L’opération Alex a été infléchie pour prendre en compte une question récurrente : quel est le sens de ce nom fictif ajouté à un auteur, une autrice, ou une liste d’auteurs, et ne relève-t-il pas d’une falsification — d’un déficit d’éthique ? Par ailleurs, le choix du prénom ayant fait l’objet d’un grand nombre de courriels — si choisir le prénom d’un enfant provoque des tensions dans un couple, on imagine la difficulté pour plusieurs milliers de personnes — nous avons ouvert le choix à l’ensemble des propositions reçues, que nous soumettons à l’appréciation de tous pour une adoption sous quatre jours.

La nouvelle proposition se fonde sur l’idée selon laquelle Alex (gardons temporairement ce prénom) représente la communauté académique. Alex est une personnalité morale qui vaut pour l’ensemble des savants s’inscrivant dans le « nous » scientifique au sein duquel s’élaborent les normes probatoires et les formes de la disputatio. Alex s’apparente à un consortium scientifique, comme cela se pratique, par exemple, en physique des particules. À quel titre la signature d’Alex, valant pour la communauté savante, serait-elle alors ajoutée aux auteurs proprement dits ? Alex serait d’abord la reconnaissance de la dimension collective de la recherche, comme production irréductible aux fragmentations disciplinaires. Alex serait l’affirmation d’un monde savant animé par son mouvement propre de questionnement endogène, qui crée le savoir comme un commun de la connaissance qu’aucun intérêt particulier ou privé ne peut s’approprier. Alex serait porteur de la revendication d’une recherche, désintéressée, de vérités irréductibles à toute dimension utilitaire. Alex procéderait d’une garantie d’éthique intellectuelle fondée sur l’exigence et la qualité scientifique, accordée par les pairs.

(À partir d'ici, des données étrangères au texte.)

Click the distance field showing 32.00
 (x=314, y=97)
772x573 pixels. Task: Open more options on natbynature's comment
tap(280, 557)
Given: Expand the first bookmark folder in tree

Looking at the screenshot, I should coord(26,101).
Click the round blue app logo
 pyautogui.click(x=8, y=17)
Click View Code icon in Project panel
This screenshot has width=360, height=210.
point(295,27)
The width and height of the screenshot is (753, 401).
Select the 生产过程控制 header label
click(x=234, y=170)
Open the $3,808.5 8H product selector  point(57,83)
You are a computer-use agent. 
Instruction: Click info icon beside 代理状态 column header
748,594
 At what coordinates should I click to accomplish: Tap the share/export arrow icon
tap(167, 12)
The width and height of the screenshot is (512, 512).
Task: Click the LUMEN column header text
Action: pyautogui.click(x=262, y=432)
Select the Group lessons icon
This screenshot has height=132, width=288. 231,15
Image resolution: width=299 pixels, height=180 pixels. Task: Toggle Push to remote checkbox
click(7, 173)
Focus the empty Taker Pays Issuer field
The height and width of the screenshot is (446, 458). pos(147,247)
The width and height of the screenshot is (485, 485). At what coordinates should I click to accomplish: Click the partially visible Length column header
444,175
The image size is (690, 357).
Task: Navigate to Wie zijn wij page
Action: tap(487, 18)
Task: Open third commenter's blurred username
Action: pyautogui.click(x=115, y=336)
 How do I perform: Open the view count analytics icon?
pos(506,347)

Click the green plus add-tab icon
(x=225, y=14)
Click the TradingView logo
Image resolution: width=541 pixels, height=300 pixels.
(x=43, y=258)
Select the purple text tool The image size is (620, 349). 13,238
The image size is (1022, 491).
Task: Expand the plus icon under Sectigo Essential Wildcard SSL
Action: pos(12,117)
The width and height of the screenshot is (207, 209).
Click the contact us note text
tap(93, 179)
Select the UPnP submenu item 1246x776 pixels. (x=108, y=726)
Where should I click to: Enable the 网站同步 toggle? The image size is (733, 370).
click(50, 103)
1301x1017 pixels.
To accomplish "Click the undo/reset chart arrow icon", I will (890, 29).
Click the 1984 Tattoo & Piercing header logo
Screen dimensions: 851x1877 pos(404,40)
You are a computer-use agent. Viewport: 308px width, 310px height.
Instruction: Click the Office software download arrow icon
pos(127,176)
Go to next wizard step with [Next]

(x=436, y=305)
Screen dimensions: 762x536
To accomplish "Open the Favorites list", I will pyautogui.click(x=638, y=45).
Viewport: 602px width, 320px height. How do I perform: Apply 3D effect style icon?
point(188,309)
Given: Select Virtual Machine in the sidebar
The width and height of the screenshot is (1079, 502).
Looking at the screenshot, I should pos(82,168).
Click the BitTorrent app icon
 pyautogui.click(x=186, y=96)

Dans notre prochain courrier, nous proposerons un document détaillant le sens d’Alex et sa légitimité de signataire, nécessaire pour convaincre nos co-auteurs du bien-fondé de l’opération. Dans cette première phase, le degré d’éthique des articles labellisés ne sera fondé que sur l’engagement de ses co-auteurs. Par la suite, une fois l’opération Alex révélée par une tribune internationale, nous pourrons, discipline par discipline, convenir d’une manière de faire reconnaître Alex comme garantie d’intégrité et d’exigence. Si nous parvenons à infléchir le système de publications scientifiques dans un sens conforme aux fondements du travail savant, Alex pourrait devenir une signature accordant du crédit, et recherchée à ce titre par les éditeurs.

Cette élaboration sur le rôle essentiel de la communauté scientifique dans toute publication, ne doit pas masquer le caractère joyeux de la promotion de cette figure allégorique au rang de scientifique le plus productif de la planète et, rapidement, le plus cité.